Dr. Sylvia Hill, Program Coordinator, has extensive international experience with human rights organizations. She is internationally recognized for her work in the anti-apartheid movement and as one of the organizers of the first historic visit by Nelson Mandela to the United States in 1990. One of her primary areas of expertise focuses on research and community organizing techniques to mobilize communities to address public safety and build community resilience. Dr. Hill publishes in the areas of international solidarity and social movements. She has also designed and implemented training programs in diversity for law and enforcement and management skills for mid-level managers in the area of Corrections. She serves as the co-principal investigator for the program grant, UDC/Homeland Security STEM Scholars program.
Dr. Sinclair Jeter has an extensive background focusing on the use of virtual worlds and agent-based computer modeling applications in the criminal justice field. His publications include research collaborations with students on virtual worlds and terrorism. He serves as the Co-Principal investigator for the program grant, UDC/Homeland Security STEM Scholars program. His professional career includes international development experiences in Asia, Africa and Latin America.

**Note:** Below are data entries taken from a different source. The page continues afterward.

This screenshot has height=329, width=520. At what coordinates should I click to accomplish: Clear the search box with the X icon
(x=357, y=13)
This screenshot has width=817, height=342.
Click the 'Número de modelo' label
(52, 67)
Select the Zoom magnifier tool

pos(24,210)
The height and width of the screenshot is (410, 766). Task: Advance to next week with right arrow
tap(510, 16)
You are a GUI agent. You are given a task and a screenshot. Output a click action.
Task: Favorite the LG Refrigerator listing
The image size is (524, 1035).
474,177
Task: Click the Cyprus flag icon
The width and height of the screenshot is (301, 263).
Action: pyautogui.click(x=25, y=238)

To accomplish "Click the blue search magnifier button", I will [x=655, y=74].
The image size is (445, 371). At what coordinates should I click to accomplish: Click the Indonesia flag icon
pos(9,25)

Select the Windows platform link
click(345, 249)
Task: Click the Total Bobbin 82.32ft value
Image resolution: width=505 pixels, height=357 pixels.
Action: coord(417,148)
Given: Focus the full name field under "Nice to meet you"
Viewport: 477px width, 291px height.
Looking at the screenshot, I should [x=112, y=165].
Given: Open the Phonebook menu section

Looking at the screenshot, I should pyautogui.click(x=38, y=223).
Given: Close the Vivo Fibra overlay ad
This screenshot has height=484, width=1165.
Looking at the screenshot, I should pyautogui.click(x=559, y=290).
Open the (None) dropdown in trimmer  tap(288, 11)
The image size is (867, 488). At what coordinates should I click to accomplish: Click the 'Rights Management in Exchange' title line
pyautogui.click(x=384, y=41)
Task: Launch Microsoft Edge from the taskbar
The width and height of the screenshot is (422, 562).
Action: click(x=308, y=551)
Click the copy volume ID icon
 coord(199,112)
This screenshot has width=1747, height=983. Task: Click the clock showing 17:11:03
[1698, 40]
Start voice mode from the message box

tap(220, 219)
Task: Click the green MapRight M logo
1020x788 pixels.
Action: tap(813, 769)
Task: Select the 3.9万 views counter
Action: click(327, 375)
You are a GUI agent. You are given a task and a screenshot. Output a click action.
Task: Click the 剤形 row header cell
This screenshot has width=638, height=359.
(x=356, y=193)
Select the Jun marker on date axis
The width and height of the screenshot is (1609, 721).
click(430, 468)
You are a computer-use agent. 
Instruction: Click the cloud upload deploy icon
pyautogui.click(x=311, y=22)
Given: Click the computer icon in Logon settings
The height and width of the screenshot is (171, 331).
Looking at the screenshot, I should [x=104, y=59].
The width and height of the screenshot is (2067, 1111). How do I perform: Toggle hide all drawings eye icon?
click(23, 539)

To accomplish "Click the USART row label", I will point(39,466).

Professor Cotina Lane Pixley has background in research, training and evaluation, service and outreach to government agencies, community-based organizations, faith based organizations, and other non-profit entities. Her research interests lie in the areas of risk communication and community resilience, ranging from the development and utilization of effective risk communications and the examination of such communications to the examination of underserved population and their impact on recovery and resilience in disasters. She serves as the early career faculty support for the DHS Scientific Leadership Award Scholarship to the University of the District of Columbia.
Career Pathways and Prospects
The Bachelor of Arts degree in Administration of Justice prepares you to pursue a career in law enforcement, paralegal work, corrections, public policy research, youth work, or the various entities of the criminal justice system. It also offers you an array of professional opportunities in non-profit research and community-based social service organizations and associations, as well as in the fields of Geographic Information Systems (GIS) and Forensics. This degree is also a valuable foundation upon which to pursue graduate studies, such as in the UDC Homeland Security Program or law school.